Sponsored Ad. (Subscribers to APUG have the option to remove this ad.)
I would just echo that sentiment. I recently sold my dry mount press. I think that the trend is away from dry mounting for exhibition work, and hinge mounting with a matte board overly and glass on top of that and the springs in the Neilsen frame assembly keep the entire thing nicely flat. Furthermore, I do not feel terribly comfortable putting my lovely air-dried fiber prints in a dry mounting press. It's unnatural. Like curling your hair with a hot curling iron.
I sympathize entirely. Prints should receive TLC.
I use a blotter stack made up of non-woven hydrophobic
separator sheets and ventilation class corrugatd board.
The stack does dry and flatten.
Do you think there is a size limit for hinge mounting? Have
you considered corner mounting? Dan
I've never done it, but I'm more inclined to hinge mount rather than dry mount myself. Something about the flexibility of having the print not really attached to something. In my case, most of my stuff is for my own home, so I'd like to be able to possibly swap photos out of frames eventually. Who knows.
I'll give the hanging to dry method another try. I did it once, after reading about it on Heylloyd.com, but I only pinned two corners and it didn't work too well. I've also been experimenting a bit with how I squeeqy: both sides, only one side, once only, as thouroughly as possibly etc. to see how it might affect that edge curling. No huge breakthroughs yet though!
I'm currently on the lookout on Ebay for a four bladed easel so I can print with larger borders etc. I'm guessing that it might be nice to print 8x10ish images on 11x14 paper, and smaller prints on the 8x10 paper so you have that flexibility.
You might also try letting your prints dry until the print surface is dry, but the back is ever-so-slightly damp, then sandwiching the print between archival matboard and pressing with a book until dry. The prints will dry flat. I've never had a problem corner mounting them with an overmat.
This a method I use often for flattening fiber prints...it was taught to me by a master printer here in Prague...it is however rather labour intensive and finicky...and perhaps not all that practical
Step1. Take (wet) final print and place on flat clean surface face up.
Step2. Using a blotter remove excess water from print surface...turn print over and do the same to the backside.

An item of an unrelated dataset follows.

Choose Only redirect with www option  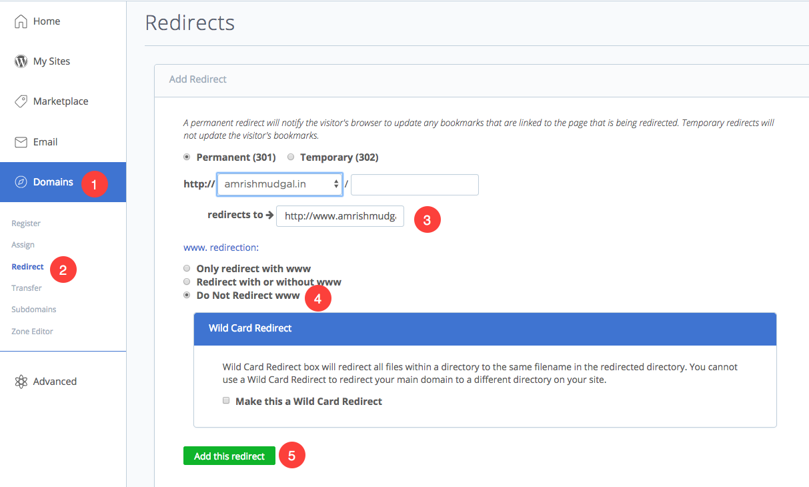tap(187, 268)
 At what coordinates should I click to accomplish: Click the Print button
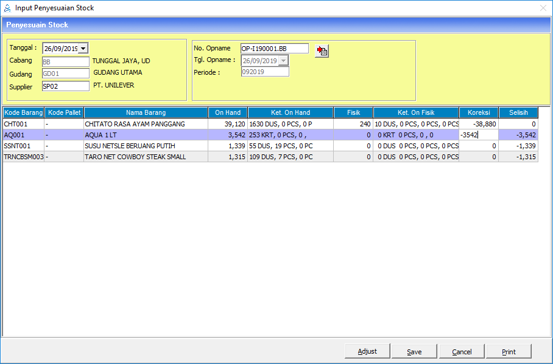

Step3.allow print to air dry on a mesh screen just to the point when the print has a tacky feel to it.
Step4. Place Print flat onto a piece of plate glass ensuring that the print is absolutely flat on the glasss.
Step5. Using 3cm wide brown acid free paper tape, (they call it framers tape here...dont know what it is in other parts of the world) create a paper frame on the print with 1cm covering the each side of the print and 2cm overlapped onto the glass sheet...how you devise to make the tape straight is up to you.
Step6. let the print "Cure" on the glass sheet for at 24 hours but as long as 48 hours.
Step7. After the "curing time" cut free the print with an box cutter and trim the print inside the tape.
The print will be flatter than you have ever experienced before and will remain that way, unless exposed to high humidity for extended periods.
The print will, however, loose some of its gloss if it is a glossy surface...it will become more of a luster...matte surface will be unchanged.
I have made a rack with room for 10 sheets of 16x20 glass, so I can cure up to 10 prints per 24 hour period...I even exhibited a set of prints with the brown framers tape still on the print...kind of gave it an organic feel.
Its definately not for someon who needs to crank out prints, it does work very well, apart from the change of paper surface with glossy papers...I dont like high gloss anyway so its perfect for me.